=== PASSAGE GIVEN ===
# Uninstalled Realtek wireless adapter- HP



## natasha_helpme (Nov 21, 2014)

Somebody please help me
I was uninstalling some program's that I didn't need and I accidentally deleted the Realtek wireless adapter and now my laptop won't detect any networks.
Is there anyway I can fix this without using the internet because I do not have an Ethernet cable. This is really urgent since I need this laptop for school


----------



## spunk.funk (May 13, 2010)

Do a System Restore to a time before you did this. 
If that doesn't work, Go to Search and type *devmgmt.msc*, Right click the *devmgmt* results and *Run As Administrator.* In the Elevated *Device Manager*, Expand *Network Adapters*. If you see your wireless adapter with a yellow flag, Right click it and choose *Update Driver*. Click *Browse My Computer*, then *Let Me Pick from a list of drivers*. This should list your Realtek driver, select it and choose *Next*.


----------



## natasha_helpme (Nov 21, 2014)

Thanks for the help but it will only let me restore it to this morning when this happened yesterday :/ and I did what you said but my wireless adapter wasn't there just the family controller and the Microsoft Kernel Debug Network Adapter. Is there any other way? Or should I maybe take it in for someone to have a look at it


----------



## spunk.funk (May 13, 2010)
=== RECORDS PROVIDED ===
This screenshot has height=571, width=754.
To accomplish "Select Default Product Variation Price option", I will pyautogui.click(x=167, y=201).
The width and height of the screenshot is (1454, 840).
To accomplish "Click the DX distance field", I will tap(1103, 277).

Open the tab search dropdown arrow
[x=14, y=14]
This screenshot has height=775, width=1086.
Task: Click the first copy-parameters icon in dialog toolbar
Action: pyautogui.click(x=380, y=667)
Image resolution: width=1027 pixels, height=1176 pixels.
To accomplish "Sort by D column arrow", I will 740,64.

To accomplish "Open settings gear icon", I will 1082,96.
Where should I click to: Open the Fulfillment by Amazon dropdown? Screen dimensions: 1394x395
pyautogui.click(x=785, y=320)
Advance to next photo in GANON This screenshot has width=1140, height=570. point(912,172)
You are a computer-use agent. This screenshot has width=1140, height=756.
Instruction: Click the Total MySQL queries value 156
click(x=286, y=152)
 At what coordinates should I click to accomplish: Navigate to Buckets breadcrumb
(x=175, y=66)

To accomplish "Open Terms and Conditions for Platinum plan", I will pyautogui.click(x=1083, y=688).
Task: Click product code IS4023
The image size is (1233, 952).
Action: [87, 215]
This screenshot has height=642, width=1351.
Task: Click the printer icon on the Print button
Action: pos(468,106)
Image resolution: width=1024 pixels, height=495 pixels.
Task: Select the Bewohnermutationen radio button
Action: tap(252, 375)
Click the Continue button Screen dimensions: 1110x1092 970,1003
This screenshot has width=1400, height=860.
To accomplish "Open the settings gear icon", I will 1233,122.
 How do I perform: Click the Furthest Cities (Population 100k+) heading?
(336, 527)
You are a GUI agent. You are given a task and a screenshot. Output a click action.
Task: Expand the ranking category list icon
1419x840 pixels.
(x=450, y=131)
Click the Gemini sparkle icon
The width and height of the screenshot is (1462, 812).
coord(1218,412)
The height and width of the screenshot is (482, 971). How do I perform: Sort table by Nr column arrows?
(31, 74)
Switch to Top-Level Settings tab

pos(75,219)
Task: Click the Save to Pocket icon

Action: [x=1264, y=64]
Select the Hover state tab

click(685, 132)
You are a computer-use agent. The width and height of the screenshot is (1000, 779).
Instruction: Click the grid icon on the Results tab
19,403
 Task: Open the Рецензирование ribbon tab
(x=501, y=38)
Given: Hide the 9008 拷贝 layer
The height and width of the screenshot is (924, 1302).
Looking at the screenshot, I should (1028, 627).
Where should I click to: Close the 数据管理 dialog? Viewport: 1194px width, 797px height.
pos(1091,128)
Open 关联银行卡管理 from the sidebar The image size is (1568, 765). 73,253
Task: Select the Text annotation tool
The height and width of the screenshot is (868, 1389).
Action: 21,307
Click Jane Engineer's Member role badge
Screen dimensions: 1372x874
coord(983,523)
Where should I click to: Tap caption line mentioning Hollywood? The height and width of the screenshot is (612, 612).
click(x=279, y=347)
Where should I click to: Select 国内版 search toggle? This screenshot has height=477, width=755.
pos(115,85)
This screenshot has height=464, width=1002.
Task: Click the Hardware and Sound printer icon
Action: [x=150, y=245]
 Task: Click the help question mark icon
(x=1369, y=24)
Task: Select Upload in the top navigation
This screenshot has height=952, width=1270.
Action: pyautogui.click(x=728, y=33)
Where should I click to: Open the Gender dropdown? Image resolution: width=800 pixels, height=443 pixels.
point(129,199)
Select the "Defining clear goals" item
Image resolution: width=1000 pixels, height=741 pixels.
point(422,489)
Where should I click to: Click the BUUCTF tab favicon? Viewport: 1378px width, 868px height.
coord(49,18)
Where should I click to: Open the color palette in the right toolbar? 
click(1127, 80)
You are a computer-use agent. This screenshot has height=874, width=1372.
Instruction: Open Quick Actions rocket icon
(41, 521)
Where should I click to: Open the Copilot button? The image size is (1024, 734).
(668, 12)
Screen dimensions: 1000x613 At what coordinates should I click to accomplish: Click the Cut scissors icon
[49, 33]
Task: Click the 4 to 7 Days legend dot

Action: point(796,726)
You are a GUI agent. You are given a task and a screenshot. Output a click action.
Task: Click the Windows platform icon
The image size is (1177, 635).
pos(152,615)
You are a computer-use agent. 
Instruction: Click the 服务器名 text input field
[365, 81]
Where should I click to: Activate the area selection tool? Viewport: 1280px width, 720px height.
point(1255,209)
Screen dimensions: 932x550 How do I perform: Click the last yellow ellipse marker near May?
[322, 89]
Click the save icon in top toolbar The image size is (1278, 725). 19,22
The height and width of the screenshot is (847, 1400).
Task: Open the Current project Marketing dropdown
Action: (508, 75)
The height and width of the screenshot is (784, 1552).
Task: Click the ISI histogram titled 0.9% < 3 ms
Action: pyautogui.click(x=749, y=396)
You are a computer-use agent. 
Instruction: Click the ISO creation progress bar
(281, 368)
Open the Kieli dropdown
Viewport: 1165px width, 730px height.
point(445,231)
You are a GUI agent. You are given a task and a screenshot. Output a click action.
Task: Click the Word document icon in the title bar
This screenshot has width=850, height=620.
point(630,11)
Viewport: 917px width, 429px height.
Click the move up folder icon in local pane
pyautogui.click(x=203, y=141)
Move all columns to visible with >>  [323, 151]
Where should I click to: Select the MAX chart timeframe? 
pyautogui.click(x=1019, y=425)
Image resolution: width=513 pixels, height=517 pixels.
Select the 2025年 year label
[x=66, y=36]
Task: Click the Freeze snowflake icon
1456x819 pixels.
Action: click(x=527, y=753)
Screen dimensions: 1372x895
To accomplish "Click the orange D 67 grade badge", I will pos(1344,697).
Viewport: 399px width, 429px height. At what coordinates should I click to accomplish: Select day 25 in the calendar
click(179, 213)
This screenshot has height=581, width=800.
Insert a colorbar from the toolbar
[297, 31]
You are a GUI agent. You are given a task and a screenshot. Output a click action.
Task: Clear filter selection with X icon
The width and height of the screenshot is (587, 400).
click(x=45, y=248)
===
▸ **OBJECTIVE 1**
From the forum thread on the deleted Realtek wireless adapter, list every option or button that the first reply by spunk.funk says to click, choose, or run.
▸ **OBJECTIVE 2**
Go on with the forum thread about the deleted Realtek wireless adapter by writing the next post from spunk.funk.

▸ **TASK RESPONSE 1**
- Run As Administrator
- Update Driver
- Browse My Computer
- Let Me Pick from a list of drivers
- Next

▸ **TASK RESPONSE 2**
In Device Manager, right click Any Device and choose *Scan For Hardware Changes*, your WiFi adapter should appear. 
If not then go to the tool bar in Device Manager and choose *Show Hidden Devices* see if the WiFi adapter shows with a Red X, If so, right click it and *Enable* it.
If that doesn't work, Using a computer that is on the internet, go to the troubled computer manufacturers support/download drivers site, type in your make and model# or Service Tag # and download the WiFi adapter for that model and save it to a USB Flash Drive, then install it on the Troubled computer.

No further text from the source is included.